Шрифт:
Интервал:
Закладка:
Все знали, что Карл фон Гирс, богатый и знаменитый ювелир, забросил эту мастерскую давным-давно: помещение на фабрике наверняка было обустроено куда лучше. И, тем не менее, кто-то этой комнатой пользовался уже после него. Кто-то мастерил украшения из материалов, крайне похожих на драгоценные – чтобы создать хотя бы видимость полной коллекции Карла фон Гирса. А саму коллекцию потихоньку распродавал.
Однако все тайное однажды становится явным, и история с кражами всплыла, когда фальшивую Тиару Маргариты преподнесли в подарок императорскому дому. Под подозрение, конечно, первым делом попала Вера, комнаты которой были смежными с семейным Хранилищем. Георг обвинил ее в кражах и в сговоре с его собственным братом.
А потом… кто-то убил Веру. За то, что она догадалась, кто все это устроил на самом деле – или была близка к догадке. Вслед за Верой умер от горя и стыда старый ювелир Карл фон Гирс, и, пока весь дом замер в скорбном трауре, убийца велел заложить кирпичами вход в старую мастерскую, полную улик, его обличающих. Избавился от ключа, которым отпиралась мастерская с улицы, и очень постарался скрыть от чужих глаз латунную табличку со стишком-подсказкой. Он и правда рассчитывал, что никто и никогда сюда больше не попадет…
И, пожалуй, Гриша прав: организовать все сокрытия улик мог только человек, который жил шесть лет назад в этом доме.
– Гриша… – снова позвала я.
В маленьком сыром помещении мой голос звучал странно и глухо. Гриша не ответил. Он листал толстую тетрадку с пожелтевшими от старости страницами.
– Это дневник моего деда, – без сил отозвался он. – Здесь рецепты смесей, схемы, зарисовки, формулы… Много всего.
– На последних страницах почерк отличается, – заметила я.
– Да, отличается. Это почерк Кики.
Его голос с каждым словом звучал все тише и слабее. У меня и самой сил не было на это смотреть.

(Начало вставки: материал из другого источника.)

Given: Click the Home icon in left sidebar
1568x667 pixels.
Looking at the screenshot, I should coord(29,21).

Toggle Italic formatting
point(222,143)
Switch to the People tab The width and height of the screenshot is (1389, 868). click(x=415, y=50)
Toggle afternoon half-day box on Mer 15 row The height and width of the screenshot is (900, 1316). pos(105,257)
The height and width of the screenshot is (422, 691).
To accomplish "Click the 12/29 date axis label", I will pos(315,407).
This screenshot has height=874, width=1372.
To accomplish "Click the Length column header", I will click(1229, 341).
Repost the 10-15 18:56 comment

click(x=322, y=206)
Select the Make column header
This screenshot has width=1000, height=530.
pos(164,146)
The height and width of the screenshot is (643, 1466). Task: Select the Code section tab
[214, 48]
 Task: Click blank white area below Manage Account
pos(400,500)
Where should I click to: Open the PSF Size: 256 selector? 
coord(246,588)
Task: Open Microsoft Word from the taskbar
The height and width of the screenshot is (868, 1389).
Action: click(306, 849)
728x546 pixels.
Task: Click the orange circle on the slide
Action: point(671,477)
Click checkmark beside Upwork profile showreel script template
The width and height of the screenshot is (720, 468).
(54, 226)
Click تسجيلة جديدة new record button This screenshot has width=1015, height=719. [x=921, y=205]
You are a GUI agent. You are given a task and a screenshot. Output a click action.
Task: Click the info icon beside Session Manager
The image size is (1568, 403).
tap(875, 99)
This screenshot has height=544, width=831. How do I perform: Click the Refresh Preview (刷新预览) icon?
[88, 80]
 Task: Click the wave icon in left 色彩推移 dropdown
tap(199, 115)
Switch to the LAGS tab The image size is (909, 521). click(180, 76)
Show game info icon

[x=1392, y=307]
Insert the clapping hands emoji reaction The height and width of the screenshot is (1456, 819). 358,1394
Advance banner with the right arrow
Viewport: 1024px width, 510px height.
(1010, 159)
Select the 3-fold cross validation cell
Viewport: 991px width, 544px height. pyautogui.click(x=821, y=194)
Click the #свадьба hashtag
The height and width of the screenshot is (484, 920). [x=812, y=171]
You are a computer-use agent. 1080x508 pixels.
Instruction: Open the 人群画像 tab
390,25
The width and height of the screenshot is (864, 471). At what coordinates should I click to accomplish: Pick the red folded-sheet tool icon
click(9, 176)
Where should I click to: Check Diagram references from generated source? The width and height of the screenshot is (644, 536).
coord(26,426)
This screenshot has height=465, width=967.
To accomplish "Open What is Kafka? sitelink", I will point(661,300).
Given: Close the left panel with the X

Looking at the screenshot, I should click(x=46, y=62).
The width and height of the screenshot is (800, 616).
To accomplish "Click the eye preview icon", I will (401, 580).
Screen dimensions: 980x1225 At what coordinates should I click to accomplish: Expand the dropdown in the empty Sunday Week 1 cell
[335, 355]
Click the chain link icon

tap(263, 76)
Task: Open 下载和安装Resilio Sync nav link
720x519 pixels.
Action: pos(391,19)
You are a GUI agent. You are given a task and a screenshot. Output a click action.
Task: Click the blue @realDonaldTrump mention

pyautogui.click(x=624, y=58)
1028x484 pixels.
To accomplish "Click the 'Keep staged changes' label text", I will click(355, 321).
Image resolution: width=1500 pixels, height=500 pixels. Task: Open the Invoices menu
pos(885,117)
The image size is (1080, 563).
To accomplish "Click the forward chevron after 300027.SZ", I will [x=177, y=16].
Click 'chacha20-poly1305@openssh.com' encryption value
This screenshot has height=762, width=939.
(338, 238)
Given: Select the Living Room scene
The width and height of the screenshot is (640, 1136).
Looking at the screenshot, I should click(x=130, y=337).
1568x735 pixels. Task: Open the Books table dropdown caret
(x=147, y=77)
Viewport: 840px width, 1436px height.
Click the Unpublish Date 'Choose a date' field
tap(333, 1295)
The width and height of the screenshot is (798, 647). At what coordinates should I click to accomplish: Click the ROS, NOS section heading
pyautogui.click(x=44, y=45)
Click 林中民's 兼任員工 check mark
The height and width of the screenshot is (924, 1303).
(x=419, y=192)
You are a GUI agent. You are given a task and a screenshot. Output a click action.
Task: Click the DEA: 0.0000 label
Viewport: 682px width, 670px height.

– Гриша… Кики никогда не нуждалась в деньгах, – попыталась я развеять самые страшные его догадки. – Ей не за чем было воровать из собственного дома.
– Ей – не за чем. Но Кики доверчива, как дитя – а ее муж…
Ее муж, Мишель Вишняков, был сплошным недоразумением. И он как раз в деньгах нуждался постоянно.
– Марго, – снова заговорил Гриша, – ведь среди нас, трех внуков, не только я подавал надежды в ювелирном деле. Кики все привыкли считать глупышкой, неумехой – однако безупречный вкус у нее был всегда. Она прекрасно рисовала, лепила из глины, воображение было и есть – дай бог каждому. Она не училась, конечно, ювелирному искусству вместе со мной и Георгом… но, вероятно, в последние годы дед учил ее сам. Он часто говорил нам, что мы недооцениваем сестру. Кики вышла замуж и покинула этот дом только через полгода после смерти деда. А когда все произошло – она жила здесь. И тренировалась в этой мастерской. Это она все устроила, Марго. Больше некому.
А я больше не знала, что и сказать…
Вспомнилось вдруг, с каким неподдельным старанием Кики хлопотала надо мной – когда сама, правда, и сбила меня на своем «Роллс-Ройсе». Вспомнилось, в каком ужасе она была, когда думала, что я мертва. С какой нежностью и заботой она всегда относилась к Наде… Нет, это не может быть Кики. Я не хочу, чтобы это была Кики!
– Вот вы где?!
Я вздрогнула от глухого окрика, но это оказался всего лишь Яша. Закрывая рукой глаза от яркого света, он вышел к нам из темноты и в руках нес некий пустой ящик.
– Боюсь, у меня плохие новости, Григорий Николаевич, – сказал он. – Слуги говорят, ваш брат спешно уехал меньше получаса назад и вот… ящик из-под револьверов пуст. Лежал раскрытым на его кровати.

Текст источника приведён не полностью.